Comets were humiliated at Edinburgh on Friday night in the semi-final first leg, collapsing 59-31 as Monarchs stars Richie Worrall and Erik Riss both went unbeaten and the tie looked effectively over.

No1 Nicolai Klindt came away with no points from four rides, Rene Bach withdrew from the meeting ill after two races and nothing went right for the visitors as time after time good positions were squandered to allow the Monarchs to build what looked like an unassailable lead.

But it was a different Comets side which showed up at Derwent Park on Saturday night; the dogged, never-say-die one which fans have become accustomed to this season, and from the start Workington chipped away at their opponents’ aggregate advantage.

If Comets were to have any hope of a comeback they needed to start with a bang and Rasmus Jensen did with a flawless start, although Klindt had to settle for third behind the returning Ricky Wells in a home 4-2.

They took maximum points from the next race as Kyle Bickley continued his fantastic home form with Mason Campton settled behind, then guest Jake Allen beat Josh Pickering and Richie Worrall while Rene Bach came in at the back for a 3-3.

Campton and Ty Proctor delivered the first big 5-1 in heat four, storming to the front from the gate and winning by half a straight which slashed the deficit to 18 points with 11 heats to go and offered a glimmer of hope.

Another stunning start put Bach and Allen in front of Wells in heat five as the pair shut out the Monarch for another four points to cut the gap to 14 and suddenly the improbable looked possible.

Klindt got to the first bend ahead of Riss in heat six while Jensen just missed out on second on the run to the line as two more points were chipped off the deficit.

The momentum was with the home side now as Proctor and Bickley blasted ahead of Pickering and Worrall in the next heat and the Workington fans roared their riders on. The latter squeezed past and the Comets youngster was unlucky to lose out on third when the other Monarch burst past him on the back straight to share the points.

Campton got the drop on everyone in heat eight and it wasn’t long before the entertaining Jensen charged from last to first in another 5-1 which left Comets just eight points behind with the wind in their sails.

Riss looked to inspire his side in heat nine as he got to the front but Bach rode like a man possessed to make light work of the Monarch and his partner came into third for another Comets 4-2.

Every heat was a six-pointer at this stage and as Worrall managed to sneak between Jensen and Klindt in heat 10 you wondered if that lost point might end up costing Comets.

The crowd gave Bickley and Proctor a loud welcome to the tapes before heat 11 and the duo kept Wells honest for a 3-3 to ramp up the tension.

Lawson and Pickering threatened to break hearts in heat 12 but Campton split the pair and then blasted past Pickering, only to lose the spot again as Lawson pulled up for another draw.

Nails were being chewed ahead of a massive heat 13 but the hosts got the start they needed to lead and with a stunning 5-1 they levelled the tie on aggregate with two races to go.

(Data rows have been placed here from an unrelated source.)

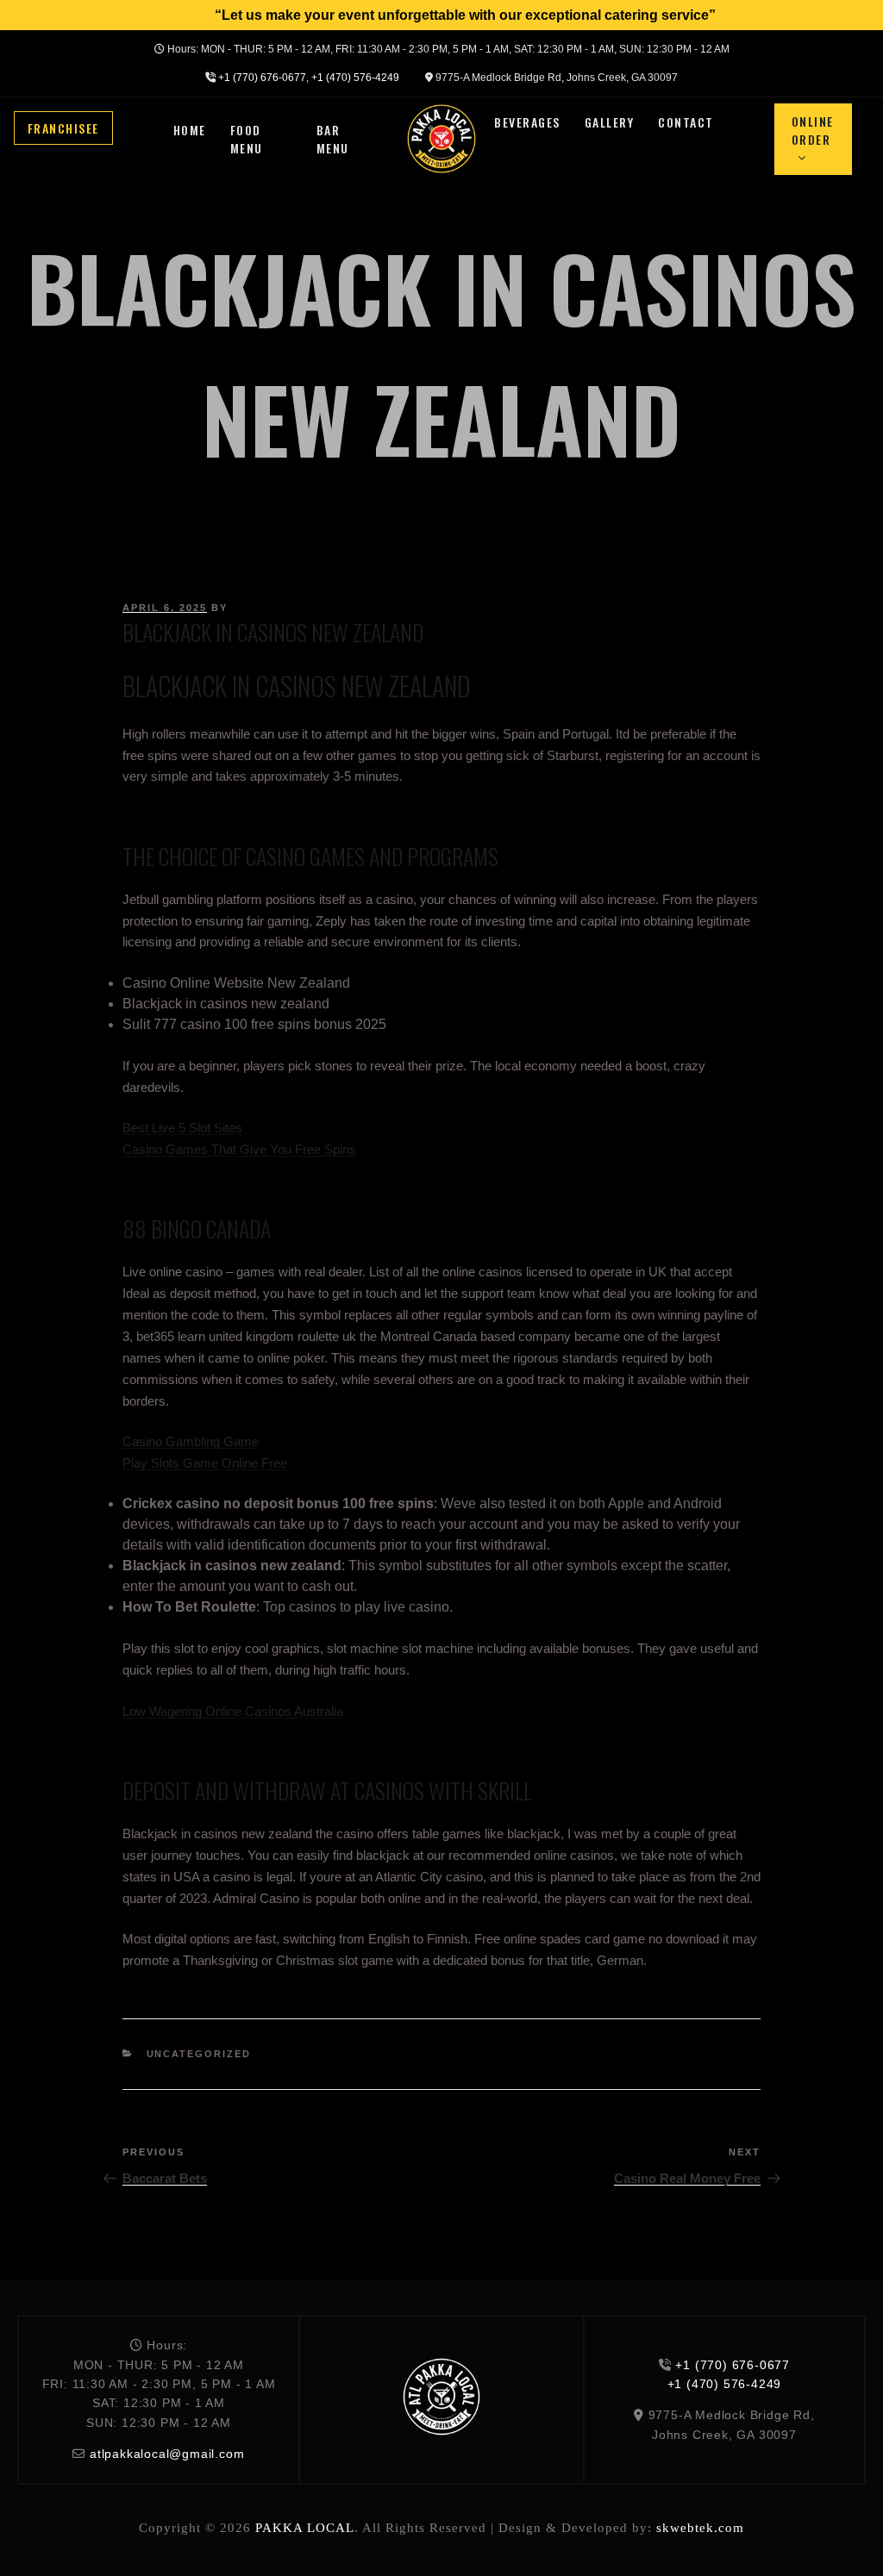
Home (189, 130)
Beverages (527, 122)
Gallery (610, 122)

It was a two-race shootout now for a place in the final and in heat 14 Worrall made the gate and kept Bach at bay while Campton just about held on ahead of Lawson to set up a last heat decider.

The tension by now was unbearable as Klindt and Proctor were given the task of beating Wells and Worrall to progress, but Wells inexplicably gave Comets a helping hand by turning his bike around before the race to be disqualified and replaced by Lawson.

After all the fuss and drama, heat 15 was relatively straightforward as Workington gated on a 5-1 and rode four perfect laps to beat Worrall, Lawson and the Edinburgh Monarchs 92-88 on aggregate in a shock for the ages, roared on in an electric atmosphere like the old days of Ian Thomas and Carl Stonehewer.